> [Given records]:
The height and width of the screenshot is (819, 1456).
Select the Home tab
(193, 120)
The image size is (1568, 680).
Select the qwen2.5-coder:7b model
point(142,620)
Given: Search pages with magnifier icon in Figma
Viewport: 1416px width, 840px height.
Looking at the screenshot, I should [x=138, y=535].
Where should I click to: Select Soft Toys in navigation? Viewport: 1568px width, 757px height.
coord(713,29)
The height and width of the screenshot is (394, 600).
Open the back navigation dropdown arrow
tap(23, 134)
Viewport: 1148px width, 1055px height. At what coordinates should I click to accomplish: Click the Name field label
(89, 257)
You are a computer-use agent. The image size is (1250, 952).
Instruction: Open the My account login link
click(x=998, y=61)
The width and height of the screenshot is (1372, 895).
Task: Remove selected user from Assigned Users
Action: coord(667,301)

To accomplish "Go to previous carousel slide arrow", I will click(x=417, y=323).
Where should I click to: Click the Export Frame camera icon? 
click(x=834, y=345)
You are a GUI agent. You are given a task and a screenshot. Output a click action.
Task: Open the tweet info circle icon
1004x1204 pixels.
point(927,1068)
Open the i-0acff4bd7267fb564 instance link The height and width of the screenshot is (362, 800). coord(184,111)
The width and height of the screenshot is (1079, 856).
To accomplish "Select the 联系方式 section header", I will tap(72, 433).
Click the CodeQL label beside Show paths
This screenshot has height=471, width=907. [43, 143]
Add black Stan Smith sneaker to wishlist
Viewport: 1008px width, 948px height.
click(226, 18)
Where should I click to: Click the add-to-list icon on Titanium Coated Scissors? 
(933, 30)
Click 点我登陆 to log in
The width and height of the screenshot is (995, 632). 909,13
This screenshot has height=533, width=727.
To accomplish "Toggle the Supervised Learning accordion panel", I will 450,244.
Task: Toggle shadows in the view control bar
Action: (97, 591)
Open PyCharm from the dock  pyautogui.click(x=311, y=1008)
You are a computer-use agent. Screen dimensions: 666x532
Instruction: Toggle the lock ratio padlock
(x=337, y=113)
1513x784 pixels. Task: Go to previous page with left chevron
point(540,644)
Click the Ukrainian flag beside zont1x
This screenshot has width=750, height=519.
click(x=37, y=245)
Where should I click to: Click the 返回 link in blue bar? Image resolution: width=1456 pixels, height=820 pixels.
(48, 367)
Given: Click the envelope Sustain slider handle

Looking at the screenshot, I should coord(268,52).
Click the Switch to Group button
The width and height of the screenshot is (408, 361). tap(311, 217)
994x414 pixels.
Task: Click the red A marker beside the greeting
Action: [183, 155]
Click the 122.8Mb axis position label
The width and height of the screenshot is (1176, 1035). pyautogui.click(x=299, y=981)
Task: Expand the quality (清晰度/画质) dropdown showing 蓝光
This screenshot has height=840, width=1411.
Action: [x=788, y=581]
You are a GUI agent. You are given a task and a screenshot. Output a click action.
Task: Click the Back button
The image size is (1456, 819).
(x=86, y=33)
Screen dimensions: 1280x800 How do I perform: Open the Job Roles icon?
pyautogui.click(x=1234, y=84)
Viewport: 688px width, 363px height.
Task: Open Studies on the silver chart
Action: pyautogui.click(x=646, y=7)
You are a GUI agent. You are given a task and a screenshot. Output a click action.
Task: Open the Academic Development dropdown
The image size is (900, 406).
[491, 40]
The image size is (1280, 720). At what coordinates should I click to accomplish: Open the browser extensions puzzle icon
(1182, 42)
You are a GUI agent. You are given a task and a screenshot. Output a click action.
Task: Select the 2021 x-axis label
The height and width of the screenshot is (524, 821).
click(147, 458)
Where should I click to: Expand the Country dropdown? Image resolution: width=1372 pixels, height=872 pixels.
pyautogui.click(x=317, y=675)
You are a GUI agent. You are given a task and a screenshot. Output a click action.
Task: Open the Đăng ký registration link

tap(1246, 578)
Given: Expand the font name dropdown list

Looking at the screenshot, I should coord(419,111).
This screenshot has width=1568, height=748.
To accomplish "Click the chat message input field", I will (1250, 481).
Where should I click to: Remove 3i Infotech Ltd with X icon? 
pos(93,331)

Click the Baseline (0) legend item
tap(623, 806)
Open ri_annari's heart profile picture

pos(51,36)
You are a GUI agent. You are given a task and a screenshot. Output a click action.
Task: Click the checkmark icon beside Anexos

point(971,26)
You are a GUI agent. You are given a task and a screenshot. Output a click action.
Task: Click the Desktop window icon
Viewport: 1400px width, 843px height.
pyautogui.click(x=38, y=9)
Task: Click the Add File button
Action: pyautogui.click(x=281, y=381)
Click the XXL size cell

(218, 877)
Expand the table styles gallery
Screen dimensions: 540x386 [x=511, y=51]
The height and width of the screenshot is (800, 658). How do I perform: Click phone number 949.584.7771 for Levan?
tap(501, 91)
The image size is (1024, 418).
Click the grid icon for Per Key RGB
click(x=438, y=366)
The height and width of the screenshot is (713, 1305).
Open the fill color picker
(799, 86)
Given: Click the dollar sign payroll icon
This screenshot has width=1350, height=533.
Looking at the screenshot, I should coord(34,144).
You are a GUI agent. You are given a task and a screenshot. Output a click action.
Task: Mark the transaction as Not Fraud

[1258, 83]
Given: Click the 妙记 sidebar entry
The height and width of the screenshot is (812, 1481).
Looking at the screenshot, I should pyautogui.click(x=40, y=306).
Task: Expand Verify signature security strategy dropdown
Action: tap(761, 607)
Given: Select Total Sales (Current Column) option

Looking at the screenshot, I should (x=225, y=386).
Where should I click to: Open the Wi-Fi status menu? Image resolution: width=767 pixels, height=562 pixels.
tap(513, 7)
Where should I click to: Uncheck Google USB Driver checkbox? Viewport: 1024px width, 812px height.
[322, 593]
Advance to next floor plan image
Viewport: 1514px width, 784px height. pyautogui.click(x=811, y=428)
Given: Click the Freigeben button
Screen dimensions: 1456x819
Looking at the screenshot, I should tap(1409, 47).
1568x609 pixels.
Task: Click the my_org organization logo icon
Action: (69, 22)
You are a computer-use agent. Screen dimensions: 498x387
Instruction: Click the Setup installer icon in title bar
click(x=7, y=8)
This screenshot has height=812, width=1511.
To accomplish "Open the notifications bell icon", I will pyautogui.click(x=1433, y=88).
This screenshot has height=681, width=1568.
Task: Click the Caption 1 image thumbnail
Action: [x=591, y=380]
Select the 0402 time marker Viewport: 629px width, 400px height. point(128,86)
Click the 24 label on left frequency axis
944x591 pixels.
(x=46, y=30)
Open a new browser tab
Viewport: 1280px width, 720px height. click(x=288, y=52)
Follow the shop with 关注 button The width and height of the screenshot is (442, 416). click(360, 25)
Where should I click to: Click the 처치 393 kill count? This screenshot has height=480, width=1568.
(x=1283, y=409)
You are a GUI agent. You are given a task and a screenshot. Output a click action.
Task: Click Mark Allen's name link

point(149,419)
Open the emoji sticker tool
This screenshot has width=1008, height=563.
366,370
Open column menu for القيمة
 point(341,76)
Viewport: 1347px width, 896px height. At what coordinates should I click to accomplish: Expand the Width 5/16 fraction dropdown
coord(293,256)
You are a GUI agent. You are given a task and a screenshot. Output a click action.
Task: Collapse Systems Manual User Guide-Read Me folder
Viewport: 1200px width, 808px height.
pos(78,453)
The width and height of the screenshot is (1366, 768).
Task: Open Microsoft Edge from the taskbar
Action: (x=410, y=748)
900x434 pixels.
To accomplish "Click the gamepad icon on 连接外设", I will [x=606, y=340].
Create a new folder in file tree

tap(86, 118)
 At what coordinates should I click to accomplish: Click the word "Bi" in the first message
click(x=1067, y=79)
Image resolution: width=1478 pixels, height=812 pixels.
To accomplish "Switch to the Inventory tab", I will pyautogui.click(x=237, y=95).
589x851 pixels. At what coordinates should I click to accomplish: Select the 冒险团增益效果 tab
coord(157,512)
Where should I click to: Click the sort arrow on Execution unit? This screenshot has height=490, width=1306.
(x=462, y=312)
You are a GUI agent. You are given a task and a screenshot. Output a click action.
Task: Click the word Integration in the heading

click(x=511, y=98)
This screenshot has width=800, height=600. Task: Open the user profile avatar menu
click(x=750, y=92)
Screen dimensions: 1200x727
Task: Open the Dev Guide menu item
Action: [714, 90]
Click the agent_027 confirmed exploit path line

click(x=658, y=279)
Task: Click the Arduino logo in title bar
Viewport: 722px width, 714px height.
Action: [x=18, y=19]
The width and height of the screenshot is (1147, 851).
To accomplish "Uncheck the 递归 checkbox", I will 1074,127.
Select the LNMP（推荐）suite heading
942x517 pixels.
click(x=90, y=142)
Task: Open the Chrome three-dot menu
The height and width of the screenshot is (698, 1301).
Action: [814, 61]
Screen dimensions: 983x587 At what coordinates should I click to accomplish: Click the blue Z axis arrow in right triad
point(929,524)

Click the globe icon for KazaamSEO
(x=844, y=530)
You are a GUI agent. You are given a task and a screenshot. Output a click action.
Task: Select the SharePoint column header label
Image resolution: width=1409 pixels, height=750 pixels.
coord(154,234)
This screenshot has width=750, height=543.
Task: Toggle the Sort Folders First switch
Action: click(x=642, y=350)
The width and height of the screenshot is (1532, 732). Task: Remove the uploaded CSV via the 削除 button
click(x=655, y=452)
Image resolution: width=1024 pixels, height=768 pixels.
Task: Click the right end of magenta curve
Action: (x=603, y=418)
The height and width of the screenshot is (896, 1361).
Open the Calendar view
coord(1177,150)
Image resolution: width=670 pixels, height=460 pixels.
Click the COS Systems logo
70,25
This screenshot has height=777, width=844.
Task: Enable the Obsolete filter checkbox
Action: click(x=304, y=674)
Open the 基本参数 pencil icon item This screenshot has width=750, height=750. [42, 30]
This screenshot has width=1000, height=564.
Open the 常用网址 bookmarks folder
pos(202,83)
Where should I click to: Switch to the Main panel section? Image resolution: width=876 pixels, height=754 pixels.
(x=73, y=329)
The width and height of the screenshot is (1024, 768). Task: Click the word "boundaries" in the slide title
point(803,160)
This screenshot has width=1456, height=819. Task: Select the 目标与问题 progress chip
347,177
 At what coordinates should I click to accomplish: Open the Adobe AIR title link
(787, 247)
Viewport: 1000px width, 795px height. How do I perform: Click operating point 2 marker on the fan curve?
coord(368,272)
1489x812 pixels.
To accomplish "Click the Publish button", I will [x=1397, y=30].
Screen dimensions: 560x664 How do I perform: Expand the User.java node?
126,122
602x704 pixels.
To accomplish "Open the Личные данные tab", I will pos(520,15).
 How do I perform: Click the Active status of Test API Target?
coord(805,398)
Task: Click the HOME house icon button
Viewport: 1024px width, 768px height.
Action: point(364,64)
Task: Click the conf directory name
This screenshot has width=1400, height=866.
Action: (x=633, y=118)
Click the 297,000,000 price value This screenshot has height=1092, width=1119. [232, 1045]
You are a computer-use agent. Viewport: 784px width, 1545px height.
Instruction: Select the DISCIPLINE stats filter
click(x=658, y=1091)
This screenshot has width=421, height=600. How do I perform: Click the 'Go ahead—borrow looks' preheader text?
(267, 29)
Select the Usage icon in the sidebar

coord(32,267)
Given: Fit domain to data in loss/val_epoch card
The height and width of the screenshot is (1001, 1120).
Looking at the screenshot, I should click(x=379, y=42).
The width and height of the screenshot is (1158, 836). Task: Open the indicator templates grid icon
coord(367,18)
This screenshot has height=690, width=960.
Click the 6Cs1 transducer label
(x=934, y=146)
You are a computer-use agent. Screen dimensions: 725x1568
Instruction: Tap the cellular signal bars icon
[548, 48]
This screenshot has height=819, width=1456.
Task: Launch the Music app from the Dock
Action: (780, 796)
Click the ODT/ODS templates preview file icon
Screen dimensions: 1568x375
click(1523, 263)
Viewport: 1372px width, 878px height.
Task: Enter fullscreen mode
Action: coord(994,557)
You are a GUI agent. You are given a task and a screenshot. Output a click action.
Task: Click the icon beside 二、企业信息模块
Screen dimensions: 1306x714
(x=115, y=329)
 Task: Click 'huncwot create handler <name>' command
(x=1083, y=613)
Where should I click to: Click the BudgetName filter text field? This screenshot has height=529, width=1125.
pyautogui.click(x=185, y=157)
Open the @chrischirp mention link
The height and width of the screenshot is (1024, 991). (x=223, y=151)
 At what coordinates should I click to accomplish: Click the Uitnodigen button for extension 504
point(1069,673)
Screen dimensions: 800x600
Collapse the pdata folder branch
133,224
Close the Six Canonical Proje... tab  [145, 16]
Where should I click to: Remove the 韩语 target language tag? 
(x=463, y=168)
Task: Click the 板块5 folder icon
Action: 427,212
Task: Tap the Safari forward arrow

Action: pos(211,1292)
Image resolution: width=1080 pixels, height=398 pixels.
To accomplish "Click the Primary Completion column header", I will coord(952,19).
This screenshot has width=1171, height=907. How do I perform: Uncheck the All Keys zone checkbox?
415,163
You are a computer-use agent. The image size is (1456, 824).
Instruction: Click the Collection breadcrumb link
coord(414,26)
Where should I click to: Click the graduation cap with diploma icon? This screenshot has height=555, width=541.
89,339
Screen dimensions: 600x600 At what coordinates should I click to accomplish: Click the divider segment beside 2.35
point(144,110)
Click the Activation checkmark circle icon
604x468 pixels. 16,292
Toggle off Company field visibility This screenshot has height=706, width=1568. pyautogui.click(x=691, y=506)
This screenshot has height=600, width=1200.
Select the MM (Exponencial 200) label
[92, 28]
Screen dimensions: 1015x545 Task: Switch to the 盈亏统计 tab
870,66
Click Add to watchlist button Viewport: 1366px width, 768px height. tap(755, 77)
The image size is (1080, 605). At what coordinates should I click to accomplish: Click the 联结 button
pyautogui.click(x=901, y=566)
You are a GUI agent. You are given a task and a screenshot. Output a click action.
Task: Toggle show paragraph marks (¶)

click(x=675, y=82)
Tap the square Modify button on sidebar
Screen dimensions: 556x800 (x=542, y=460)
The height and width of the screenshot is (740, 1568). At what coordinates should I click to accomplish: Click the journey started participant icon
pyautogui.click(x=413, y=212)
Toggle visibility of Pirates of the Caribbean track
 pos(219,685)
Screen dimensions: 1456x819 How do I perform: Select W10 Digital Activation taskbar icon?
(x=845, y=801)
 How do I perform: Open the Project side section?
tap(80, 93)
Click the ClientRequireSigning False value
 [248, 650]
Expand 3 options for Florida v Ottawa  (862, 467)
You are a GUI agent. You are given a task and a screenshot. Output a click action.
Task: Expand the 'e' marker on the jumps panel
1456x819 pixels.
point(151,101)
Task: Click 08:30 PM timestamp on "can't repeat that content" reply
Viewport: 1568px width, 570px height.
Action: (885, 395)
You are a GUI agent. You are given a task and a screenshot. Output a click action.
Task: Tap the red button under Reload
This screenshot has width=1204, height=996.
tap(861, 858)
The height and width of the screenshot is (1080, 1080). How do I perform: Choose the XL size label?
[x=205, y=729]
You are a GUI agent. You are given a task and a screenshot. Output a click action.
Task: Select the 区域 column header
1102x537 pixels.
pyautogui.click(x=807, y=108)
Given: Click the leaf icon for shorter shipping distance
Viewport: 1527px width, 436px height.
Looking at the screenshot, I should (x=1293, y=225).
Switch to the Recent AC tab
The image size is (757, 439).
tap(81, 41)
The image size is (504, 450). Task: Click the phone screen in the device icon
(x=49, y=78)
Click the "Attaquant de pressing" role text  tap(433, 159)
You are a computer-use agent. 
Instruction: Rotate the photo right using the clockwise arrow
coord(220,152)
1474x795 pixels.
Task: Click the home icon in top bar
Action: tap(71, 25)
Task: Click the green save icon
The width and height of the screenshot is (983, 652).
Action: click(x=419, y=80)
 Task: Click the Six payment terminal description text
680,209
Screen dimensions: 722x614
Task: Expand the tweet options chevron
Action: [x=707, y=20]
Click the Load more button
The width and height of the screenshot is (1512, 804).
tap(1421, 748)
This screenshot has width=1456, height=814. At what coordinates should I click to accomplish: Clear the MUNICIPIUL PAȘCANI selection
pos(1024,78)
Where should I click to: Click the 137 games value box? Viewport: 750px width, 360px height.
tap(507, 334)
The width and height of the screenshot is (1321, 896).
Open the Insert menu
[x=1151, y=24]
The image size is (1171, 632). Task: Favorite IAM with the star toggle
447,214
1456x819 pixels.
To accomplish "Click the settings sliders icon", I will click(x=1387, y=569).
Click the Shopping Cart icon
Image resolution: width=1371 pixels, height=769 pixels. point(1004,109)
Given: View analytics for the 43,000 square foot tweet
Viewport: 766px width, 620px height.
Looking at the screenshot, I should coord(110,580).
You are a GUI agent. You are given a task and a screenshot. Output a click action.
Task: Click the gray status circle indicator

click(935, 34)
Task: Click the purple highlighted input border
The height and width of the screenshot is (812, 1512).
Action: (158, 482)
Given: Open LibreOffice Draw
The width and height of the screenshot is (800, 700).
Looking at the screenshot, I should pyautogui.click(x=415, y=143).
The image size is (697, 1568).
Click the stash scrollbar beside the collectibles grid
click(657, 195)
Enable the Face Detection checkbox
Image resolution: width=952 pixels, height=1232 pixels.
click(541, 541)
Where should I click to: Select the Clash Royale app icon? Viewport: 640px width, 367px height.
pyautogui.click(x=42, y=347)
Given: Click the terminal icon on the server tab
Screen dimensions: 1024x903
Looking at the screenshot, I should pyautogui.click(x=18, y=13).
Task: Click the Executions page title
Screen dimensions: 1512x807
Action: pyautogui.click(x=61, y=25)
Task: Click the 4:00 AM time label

> [Task statement]:
Repeat the rows above verbatim, from the line containing "How do I perform: Click the Active" through the line containing "Click the 297,000,000", including both of those lines.

> [Reply to the exercise]:
 How do I perform: Click the Active status of Test API Target?
coord(805,398)
Task: Click the HOME house icon button
Viewport: 1024px width, 768px height.
Action: point(364,64)
Task: Click the conf directory name
This screenshot has width=1400, height=866.
Action: (x=633, y=118)
Click the 297,000,000 price value This screenshot has height=1092, width=1119. [232, 1045]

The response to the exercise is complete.